Items from a data source:

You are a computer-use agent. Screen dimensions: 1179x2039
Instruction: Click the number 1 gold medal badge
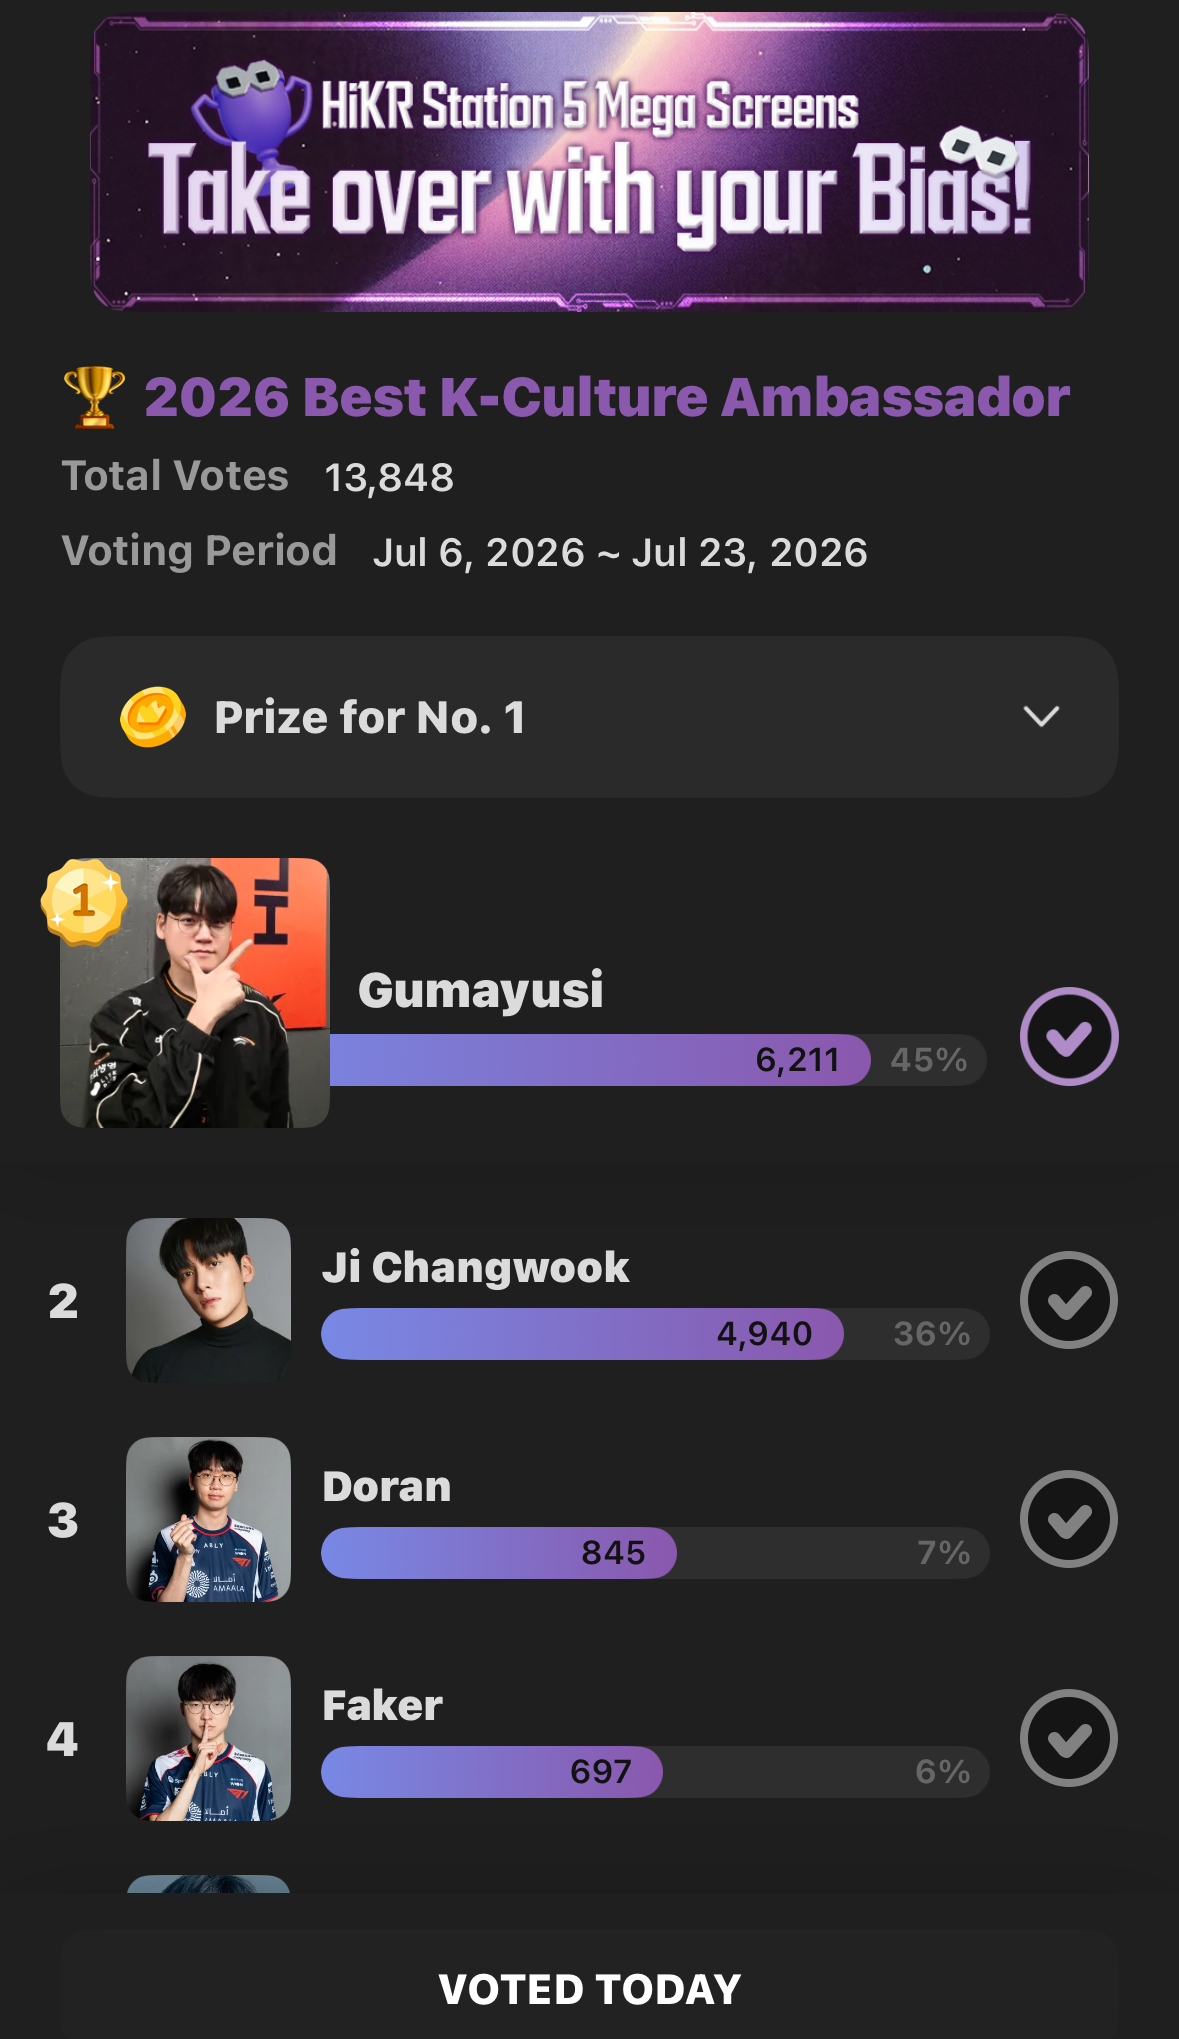pos(84,902)
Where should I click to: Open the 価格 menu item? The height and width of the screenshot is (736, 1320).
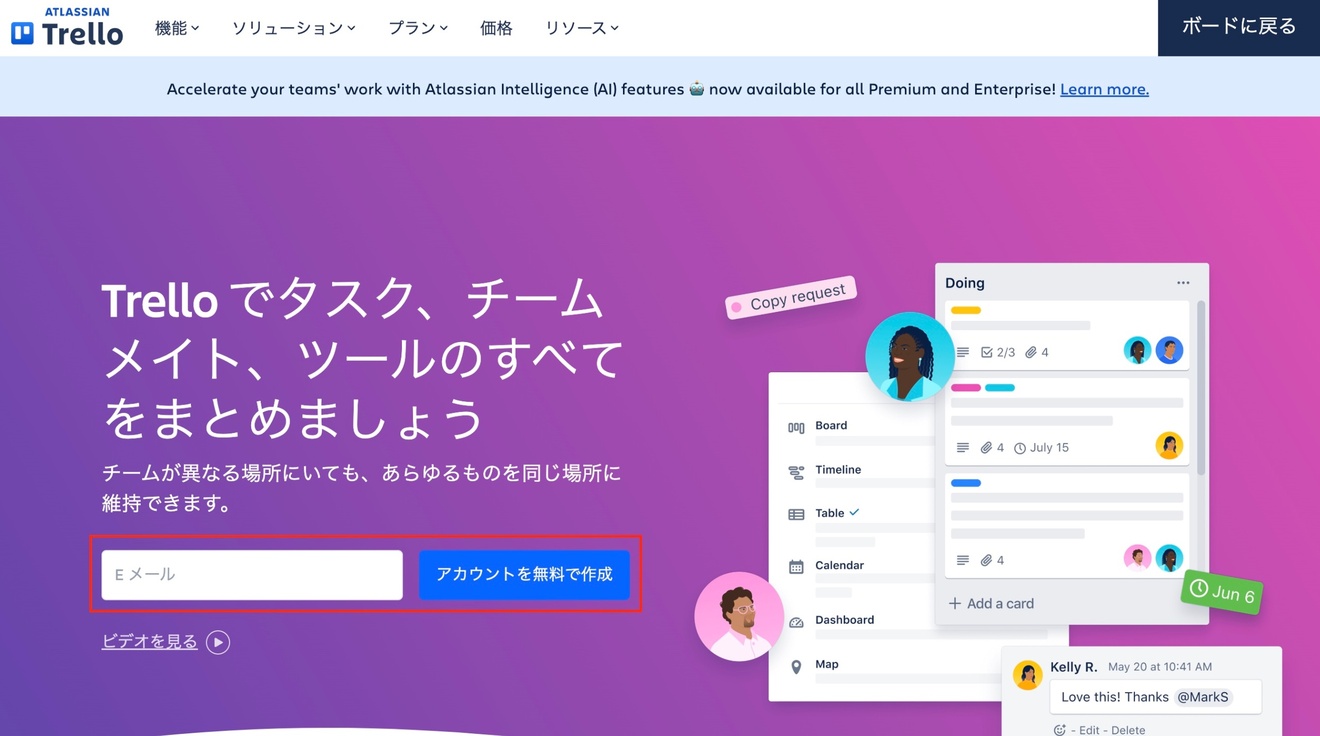496,28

Work required :: Keep the pictures out and transcribe the entries exactly.

Finished task ::
You are a computer-use agent. Screen dimensions: 1179x2039
Instruction: Click the number 1 gold medal badge
pos(84,902)
Where should I click to: Open the 価格 menu item? The height and width of the screenshot is (736, 1320).
496,28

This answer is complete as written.